According to another broad aspect of the present invention, there is provided a method for sealing between native tissue and a prosthetic implant. The method comprises: advancing and deploying a flexible collapsed supporting structure having a plurality of shapeable elements onto a native mitral valve and/or tricuspid valve and/or semilunar valves via a trans-apical or a trans-septal procedure; filling at least one shapeable element of the flexible supporting structure with a filling material in-situ; increasing an outer external surface of the flexible supporting structure; and forming the final outer shape of the flexible supporting structure according to a patient's anatomy to thereby create sealing between the native mitral valve and/or tricuspid valve and/or semilunar valves and the flexible supporting structure.

In some embodiments, filling at least one shapeable element of the flexible supporting structure with a filling material in-situ comprises filling in-situ a plurality of shapeable elements separately or simultaneously.

In some embodiments, the method further comprises self-anchoring the supporting structure to native tissue.
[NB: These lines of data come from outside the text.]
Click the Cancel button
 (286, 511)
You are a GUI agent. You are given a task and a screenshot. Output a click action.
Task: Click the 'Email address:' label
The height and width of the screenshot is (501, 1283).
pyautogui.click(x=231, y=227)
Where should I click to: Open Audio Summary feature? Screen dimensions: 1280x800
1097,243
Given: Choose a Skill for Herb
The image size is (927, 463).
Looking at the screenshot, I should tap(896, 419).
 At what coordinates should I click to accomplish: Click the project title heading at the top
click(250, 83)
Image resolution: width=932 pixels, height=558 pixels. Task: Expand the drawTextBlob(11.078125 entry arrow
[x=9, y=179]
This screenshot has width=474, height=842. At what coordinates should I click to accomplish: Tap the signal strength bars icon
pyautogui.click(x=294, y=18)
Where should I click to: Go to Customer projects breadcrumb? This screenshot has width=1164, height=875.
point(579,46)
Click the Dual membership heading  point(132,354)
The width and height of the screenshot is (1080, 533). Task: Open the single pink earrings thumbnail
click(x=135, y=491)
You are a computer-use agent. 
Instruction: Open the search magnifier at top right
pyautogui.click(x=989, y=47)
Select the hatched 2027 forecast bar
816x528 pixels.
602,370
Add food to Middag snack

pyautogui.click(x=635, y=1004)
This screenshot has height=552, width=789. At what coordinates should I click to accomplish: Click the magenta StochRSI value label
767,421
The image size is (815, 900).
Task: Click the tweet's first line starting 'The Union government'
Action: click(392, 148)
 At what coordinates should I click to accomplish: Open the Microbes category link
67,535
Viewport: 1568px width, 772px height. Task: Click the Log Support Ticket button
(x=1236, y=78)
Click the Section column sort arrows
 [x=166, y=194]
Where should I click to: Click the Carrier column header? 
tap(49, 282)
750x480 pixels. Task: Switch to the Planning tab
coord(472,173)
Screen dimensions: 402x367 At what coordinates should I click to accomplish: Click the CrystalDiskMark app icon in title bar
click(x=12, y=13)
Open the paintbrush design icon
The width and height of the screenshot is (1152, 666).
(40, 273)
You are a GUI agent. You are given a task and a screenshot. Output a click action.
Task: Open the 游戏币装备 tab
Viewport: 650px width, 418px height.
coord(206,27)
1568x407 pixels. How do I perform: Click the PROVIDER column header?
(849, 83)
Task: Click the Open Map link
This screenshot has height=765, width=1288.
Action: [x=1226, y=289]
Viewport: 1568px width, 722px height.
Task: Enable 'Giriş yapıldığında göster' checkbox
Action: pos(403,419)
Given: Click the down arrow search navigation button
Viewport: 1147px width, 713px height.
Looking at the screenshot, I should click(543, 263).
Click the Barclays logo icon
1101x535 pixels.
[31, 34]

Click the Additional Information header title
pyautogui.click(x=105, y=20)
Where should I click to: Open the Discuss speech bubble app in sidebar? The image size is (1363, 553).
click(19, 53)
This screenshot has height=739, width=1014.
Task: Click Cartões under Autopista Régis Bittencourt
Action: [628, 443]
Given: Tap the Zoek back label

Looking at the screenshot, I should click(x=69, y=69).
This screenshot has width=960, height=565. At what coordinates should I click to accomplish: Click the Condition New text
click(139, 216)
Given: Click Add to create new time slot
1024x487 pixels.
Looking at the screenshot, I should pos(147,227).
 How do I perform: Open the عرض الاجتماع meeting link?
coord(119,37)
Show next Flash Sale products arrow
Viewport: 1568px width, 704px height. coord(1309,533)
According to another broad aspect of the present invention, there is provided a kit for implanting a prosthetic valve, the kit comprising: a container capable of providing a sterile barrier; a sterile catheter being accommodated within the container, the sterile catheter having a distal end, and a proximal end; a sterile prosthetic valve being accommodated within the container removably coupled to the distal end of the sterile catheter, wherein the sterile prosthetic valve includes a plurality of prosthetic valve leaflets being coupled with a flexible collapsed supporting structure as defined above, and a filling material being capable of filling the flexible collapsed supporting structure and deploying the sterile prosthetic valve onto a native mitral valve and/or tricuspid valve and/or semilunar valves.

In some embodiments, the kit further includes an injection device being coupled to the flexible collapsed supporting structure. The injection device is used for injecting the material used for filling and the flexible supporting structure according to a patient's anatomy.

In some embodiments, the injection device comprises a multi-lumen delivery structure having a plurality of lumens, wherein one lumen of the multi-lumen structure is configured for injection of a filling material, the lumen comprising at least one injection port being connected to at least one shapeable element of the flexible collapsed supporting structure.

In some embodiments, at least one injection port is configured as a unidirectional port being capable of closing.

In some embodiments, the flexible collapsed supporting structure is capable of being prefilled with at least a part of the filling material.

In some embodiments, the filling material comprises a hyperosmotic agent, being capable of expanding within the flexible collapsed supporting structure upon exposition with liquid.

In some embodiments, the sterile prosthetic valve comprises a plurality of prefixed prosthetic valve leaflets being configured as a permanent valve combined, wherein the plurality prefixed prosthetic valve leaflets is accommodated within the flexible collapsed supporting structure.

In some embodiments, the plurality of prosthetic valve leaflets is pre-anchored and attached to the flexible collapsed supporting structure. Alternatively, the plurality of prosthetic valve leaflets is integrated into the flexible collapsed supporting structure.

According to another broad aspect of the present invention, there is provided a medium to be used with a supporting structure for accommodating a prosthetic valve, the medium comprising an external surface being made of a rough texture enabling to self-anchor the supporting structure to native tissue and an opposite internal surface being made of a material allowing smooth and linear blood flow and preventing thrombogenicity and turbulent flow across the valve.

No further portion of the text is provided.